5. Conclusions and Future Work
This case report documents the first instance of a treatment of a patient suffering from dysthymia with ILF neurofeedback protocols (two-channel neurofeedback and ILF synchrony neurofeedback) under practice conditions. For the empirical evidence of ILF neurofeedback, ‘outcome research’ foresees the concepts of efficacy and effectiveness, which both have to demonstrate the benefit of ILF neurofeedback protocols. Generally, the design and implementation of randomized controlled trials (RCTs) is essential but not sufficient to demonstrate efficacy as well as effectiveness. RCTs focus on the efficacy of an intervention and their strength is a high internal validity. When planning such studies, an attempt is made to create a laboratory-like situation via various control techniques to be able to clearly attribute the effects to the therapeutic intervention. However, the weakness of RCTs is external validity. This is where the importance of effectiveness studies comes into play, highlighting the benefits of an intervention under real-life conditions. Effectiveness studies tolerate confounding variables to establish everyday conditions in order to assess the practicality and benefit of a method. For ILF neurofeedback in dysthymia, there are neither studies on efficacy nor on effectiveness. Findings of this case report deliver first indications for the effectiveness of ILF neurofeedback in dysthymia [
57,
64].
Outcome research generally does not investigate what would be restructured or changed through a therapeutic process. This is a typical task of ‘process research’, which, however, was not the focus of this case study, but could be considered in further research. The outcome-process study of Grin-Yatsenko et al. [
18] investigated changes in EEG-frequency bands and event-related potentials (ERPs) before, after, and on follow-up of ILF neurofeedback treatment and detected changes in several neuromarkers in subjects with a depressive disorder. Other studies considering structural or functional changes induced by ILF neurofeedback in patients with a depressive disorder are not known. Regarding dysthymia, there are so far no indications about such changes through an ILF neurofeedback intervention at all.

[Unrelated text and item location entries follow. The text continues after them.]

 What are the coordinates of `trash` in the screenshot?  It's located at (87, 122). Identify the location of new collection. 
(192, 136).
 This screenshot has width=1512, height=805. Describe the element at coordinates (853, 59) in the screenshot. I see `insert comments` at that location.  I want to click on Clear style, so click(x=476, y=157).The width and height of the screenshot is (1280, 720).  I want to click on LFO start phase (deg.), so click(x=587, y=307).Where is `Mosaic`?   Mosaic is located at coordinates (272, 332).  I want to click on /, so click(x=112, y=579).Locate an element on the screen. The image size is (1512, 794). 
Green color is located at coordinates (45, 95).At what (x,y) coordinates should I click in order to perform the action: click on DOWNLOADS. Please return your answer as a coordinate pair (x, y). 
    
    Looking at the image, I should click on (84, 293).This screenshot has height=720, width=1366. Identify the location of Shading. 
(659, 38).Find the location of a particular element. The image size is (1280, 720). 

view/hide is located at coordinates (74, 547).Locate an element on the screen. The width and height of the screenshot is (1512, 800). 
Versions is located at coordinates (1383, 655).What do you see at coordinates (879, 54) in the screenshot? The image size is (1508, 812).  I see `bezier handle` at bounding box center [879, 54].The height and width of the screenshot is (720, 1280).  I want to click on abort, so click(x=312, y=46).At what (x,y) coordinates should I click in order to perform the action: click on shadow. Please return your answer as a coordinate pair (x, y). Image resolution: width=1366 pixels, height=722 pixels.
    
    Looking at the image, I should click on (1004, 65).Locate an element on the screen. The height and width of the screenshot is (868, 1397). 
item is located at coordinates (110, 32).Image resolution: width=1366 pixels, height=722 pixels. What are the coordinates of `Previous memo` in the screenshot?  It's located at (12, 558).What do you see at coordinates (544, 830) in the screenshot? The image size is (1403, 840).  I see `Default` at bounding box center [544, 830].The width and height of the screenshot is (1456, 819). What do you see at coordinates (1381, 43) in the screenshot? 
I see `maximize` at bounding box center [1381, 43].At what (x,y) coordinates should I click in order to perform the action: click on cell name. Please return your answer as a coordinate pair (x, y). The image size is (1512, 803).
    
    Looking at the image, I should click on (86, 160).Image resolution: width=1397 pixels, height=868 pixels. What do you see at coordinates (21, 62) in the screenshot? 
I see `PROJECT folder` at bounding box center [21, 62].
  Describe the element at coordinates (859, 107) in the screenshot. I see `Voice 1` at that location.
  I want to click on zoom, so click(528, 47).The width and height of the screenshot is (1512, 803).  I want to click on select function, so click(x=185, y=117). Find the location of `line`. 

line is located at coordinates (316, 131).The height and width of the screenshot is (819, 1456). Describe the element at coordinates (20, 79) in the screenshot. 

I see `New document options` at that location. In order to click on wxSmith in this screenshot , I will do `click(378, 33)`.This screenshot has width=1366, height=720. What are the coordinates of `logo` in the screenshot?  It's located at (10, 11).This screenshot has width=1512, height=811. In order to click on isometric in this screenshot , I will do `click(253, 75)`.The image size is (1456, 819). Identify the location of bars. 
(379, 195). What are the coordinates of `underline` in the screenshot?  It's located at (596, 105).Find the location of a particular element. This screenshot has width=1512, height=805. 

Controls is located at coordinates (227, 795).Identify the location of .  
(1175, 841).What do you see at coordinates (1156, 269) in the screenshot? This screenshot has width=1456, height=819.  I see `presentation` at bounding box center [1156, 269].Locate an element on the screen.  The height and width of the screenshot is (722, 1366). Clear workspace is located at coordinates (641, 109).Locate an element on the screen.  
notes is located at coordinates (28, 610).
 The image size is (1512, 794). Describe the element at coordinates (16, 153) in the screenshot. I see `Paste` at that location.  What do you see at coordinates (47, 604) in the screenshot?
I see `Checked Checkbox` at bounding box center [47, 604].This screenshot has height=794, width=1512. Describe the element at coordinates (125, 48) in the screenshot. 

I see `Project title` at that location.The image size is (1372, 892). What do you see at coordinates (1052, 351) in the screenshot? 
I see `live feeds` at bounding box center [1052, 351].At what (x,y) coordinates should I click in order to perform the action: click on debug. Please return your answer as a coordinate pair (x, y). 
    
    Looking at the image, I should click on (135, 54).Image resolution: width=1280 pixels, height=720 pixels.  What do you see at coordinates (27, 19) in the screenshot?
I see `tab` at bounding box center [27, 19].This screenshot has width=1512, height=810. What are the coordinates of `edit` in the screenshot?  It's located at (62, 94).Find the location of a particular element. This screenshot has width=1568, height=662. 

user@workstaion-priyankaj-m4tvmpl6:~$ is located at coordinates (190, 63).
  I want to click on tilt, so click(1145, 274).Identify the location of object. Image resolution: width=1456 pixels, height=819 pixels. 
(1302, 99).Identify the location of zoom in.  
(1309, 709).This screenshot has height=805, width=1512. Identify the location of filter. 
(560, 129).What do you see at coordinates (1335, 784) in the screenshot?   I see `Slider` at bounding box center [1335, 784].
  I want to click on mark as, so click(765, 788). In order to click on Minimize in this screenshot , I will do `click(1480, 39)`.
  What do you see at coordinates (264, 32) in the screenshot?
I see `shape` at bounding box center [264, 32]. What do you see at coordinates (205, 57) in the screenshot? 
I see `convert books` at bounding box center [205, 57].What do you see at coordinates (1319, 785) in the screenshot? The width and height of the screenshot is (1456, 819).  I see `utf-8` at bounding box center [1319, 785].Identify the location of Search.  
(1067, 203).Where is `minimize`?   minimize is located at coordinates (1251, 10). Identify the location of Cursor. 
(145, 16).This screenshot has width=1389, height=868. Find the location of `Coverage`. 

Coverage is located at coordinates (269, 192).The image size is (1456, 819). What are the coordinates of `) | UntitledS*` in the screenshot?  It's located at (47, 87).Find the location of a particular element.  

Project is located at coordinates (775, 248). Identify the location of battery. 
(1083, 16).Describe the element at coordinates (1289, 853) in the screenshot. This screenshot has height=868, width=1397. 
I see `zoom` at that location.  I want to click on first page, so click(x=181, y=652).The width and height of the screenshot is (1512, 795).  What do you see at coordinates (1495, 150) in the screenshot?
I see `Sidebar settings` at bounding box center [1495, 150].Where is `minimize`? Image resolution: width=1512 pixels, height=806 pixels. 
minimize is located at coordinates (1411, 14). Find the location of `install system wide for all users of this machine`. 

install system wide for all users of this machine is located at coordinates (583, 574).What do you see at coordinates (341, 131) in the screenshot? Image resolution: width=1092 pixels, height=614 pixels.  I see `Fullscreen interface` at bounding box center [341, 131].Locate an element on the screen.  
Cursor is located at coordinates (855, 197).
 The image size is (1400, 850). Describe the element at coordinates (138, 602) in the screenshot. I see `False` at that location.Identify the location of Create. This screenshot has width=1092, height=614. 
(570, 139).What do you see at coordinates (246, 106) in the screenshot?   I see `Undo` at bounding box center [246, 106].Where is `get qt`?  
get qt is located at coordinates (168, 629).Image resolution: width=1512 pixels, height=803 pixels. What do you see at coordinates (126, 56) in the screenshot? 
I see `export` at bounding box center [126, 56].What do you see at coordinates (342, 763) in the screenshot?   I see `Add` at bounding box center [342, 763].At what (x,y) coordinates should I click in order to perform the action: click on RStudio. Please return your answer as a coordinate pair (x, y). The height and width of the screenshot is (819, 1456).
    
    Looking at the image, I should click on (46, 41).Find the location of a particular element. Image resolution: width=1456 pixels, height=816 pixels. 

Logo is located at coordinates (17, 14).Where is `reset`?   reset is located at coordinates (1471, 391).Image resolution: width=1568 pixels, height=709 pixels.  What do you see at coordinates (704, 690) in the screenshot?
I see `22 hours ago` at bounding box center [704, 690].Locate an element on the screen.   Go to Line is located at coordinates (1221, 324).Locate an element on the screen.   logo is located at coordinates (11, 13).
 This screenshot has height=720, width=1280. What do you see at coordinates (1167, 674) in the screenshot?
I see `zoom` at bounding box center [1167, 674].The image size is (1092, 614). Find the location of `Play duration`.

As such, in order to understand what happens during an ILF neurofeedback intervention, it is important to plan and conduct studies that investigate structural and functional changes through ILF neurofeedback in dysthymia, taking into account, e.g., functional magnetic resonance imaging (fMRI), as Dobrushina et al. [
35] have done with healthy subjects, or using other neuroimaging methods, QEEG or ERPs.
In conclusion, it can be stated that the therapeutic success in Matt’s ILF neurofeedback treatment is a promising finding, showing the potential of this method in the treatment of dysthymia and that it is worth conducting more ample investigations into applying ILF neurofeedback focusing on efficacy and effectiveness as well as process research.